Angola: Voyage au cœur du système dos Santos

Le long règne de José Eduardo dos Santos est décrit dans un livre (*) qui se lit comme un roman. Cette saga familiale met en scène un père autoritaire, une fille milliardaire mais aussi un successeur pressé de tourner la page des années dos Santos, à la tête du pays.

Pour un lecteur qui suit avec inattention l’actualité angolaise, plonger dans le livre d’Estelle Maussion permet un rattrapage à moindre coût, une mise à jour rapide de ses connaissances sur cette ancienne colonie portugaise située en Afrique australe. Quand on ouvre ce livre, on a envie d’aller jusqu’au bout avant de le refermer. Ancienne correspondante de Radio France internationale (RFI) et de l’Agence France Presse (AFP) à Luanda, la journaliste a trouvé le bon tempo pour narrer la transformation progressive du pouvoir de José Eduardo dos Santos dont le long règne a duré 38 ans. Petit à petit, le puzzle d’un personnage énigmatique se met en place.

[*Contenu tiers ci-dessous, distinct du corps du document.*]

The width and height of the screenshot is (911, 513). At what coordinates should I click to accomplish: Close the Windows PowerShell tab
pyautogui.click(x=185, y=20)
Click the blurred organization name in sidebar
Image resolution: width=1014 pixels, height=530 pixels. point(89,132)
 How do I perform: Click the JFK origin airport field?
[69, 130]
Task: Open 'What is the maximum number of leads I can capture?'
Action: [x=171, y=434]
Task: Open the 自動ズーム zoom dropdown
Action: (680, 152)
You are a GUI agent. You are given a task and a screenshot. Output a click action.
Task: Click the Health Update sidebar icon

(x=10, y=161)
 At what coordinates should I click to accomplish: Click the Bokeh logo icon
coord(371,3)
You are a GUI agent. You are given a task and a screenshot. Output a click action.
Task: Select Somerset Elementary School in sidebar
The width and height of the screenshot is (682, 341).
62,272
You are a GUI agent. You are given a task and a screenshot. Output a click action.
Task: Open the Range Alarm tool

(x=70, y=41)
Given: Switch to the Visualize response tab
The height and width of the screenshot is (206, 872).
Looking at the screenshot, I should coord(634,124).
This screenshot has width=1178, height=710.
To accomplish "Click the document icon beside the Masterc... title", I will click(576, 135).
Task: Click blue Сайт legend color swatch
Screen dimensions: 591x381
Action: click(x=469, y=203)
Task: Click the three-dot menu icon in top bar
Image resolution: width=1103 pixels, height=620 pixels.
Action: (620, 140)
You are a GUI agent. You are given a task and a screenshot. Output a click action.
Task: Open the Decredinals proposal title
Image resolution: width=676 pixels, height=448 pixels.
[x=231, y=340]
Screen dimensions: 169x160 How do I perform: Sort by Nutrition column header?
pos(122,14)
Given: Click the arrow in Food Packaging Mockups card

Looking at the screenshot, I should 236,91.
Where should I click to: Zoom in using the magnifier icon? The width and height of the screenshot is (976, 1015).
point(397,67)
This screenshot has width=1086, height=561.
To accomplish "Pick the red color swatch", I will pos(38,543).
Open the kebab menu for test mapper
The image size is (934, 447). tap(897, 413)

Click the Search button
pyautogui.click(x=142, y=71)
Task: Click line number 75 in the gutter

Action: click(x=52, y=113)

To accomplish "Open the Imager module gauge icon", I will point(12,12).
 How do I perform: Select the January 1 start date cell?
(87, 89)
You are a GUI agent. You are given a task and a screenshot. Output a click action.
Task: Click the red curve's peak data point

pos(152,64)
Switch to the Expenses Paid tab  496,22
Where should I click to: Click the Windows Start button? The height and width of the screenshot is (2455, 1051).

Difficile cependant de le cerner complètement tant l’homme a su cacher en public ce qui pouvait aider à le mettre à nu ou le décortiquer. L’exercice auquel s’est livrée l’auteure revêt néanmoins un intérêt certain : celui de nous permettre de comprendre les enjeux de ce qui s’est joué en Angola ces dernières années, mais aussi de mettre en perspective les actions de détricotage de l’œuvre de dos Santos entreprises rapidement par son successeur Joao Lourenço. Dès son élection, le nouveau chef de l’Etat pourtant adoubé par son prédécesseur n’a pas perdu de temps. Il s’est attelé à amoindrir l’influence du clan dos Santos dans la conduite des affaires de l’Etat et à montrer qu’il était pleinement le Président. Eduardo dos Santos, qui a voulu conserver encore un temps la direction du parti au pouvoir depuis l’indépendance, le MPLA, a fini par capituler.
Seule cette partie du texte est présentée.